**WHAT TO WORK ON:** Reproduce exactly the line that includes "Clear the 01/01/2020" and all lines after it, ending with the last line of the data.

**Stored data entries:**
════════════════
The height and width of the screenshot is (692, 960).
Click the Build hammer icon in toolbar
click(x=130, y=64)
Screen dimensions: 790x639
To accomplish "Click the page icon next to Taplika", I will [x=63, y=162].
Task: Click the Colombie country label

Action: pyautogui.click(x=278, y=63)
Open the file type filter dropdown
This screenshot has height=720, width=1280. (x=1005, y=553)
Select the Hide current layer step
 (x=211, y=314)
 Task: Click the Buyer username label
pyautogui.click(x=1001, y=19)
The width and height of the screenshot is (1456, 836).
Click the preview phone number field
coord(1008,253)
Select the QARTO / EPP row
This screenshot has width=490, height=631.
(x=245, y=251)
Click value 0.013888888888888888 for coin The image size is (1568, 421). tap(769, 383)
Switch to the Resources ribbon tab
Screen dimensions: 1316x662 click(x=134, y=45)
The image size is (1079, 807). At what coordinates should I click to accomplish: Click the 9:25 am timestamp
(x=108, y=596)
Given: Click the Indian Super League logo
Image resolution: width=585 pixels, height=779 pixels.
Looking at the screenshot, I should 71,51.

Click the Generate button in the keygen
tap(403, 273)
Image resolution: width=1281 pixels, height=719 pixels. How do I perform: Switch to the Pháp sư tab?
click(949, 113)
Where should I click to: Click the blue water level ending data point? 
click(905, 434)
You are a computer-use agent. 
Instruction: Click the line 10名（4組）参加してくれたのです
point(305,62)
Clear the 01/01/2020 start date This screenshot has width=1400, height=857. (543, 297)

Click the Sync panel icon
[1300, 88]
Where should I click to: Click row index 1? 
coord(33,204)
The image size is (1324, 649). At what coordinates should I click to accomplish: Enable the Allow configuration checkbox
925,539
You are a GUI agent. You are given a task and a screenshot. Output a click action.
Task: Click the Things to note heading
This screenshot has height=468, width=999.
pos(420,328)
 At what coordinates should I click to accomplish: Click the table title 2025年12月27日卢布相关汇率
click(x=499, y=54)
════════════════
**WRITTEN RESPONSE:**
Clear the 01/01/2020 start date This screenshot has width=1400, height=857. (543, 297)

Click the Sync panel icon
[1300, 88]
Where should I click to: Click row index 1? 
coord(33,204)
The image size is (1324, 649). At what coordinates should I click to accomplish: Enable the Allow configuration checkbox
925,539
You are a GUI agent. You are given a task and a screenshot. Output a click action.
Task: Click the Things to note heading
This screenshot has height=468, width=999.
pos(420,328)
 At what coordinates should I click to accomplish: Click the table title 2025年12月27日卢布相关汇率
click(x=499, y=54)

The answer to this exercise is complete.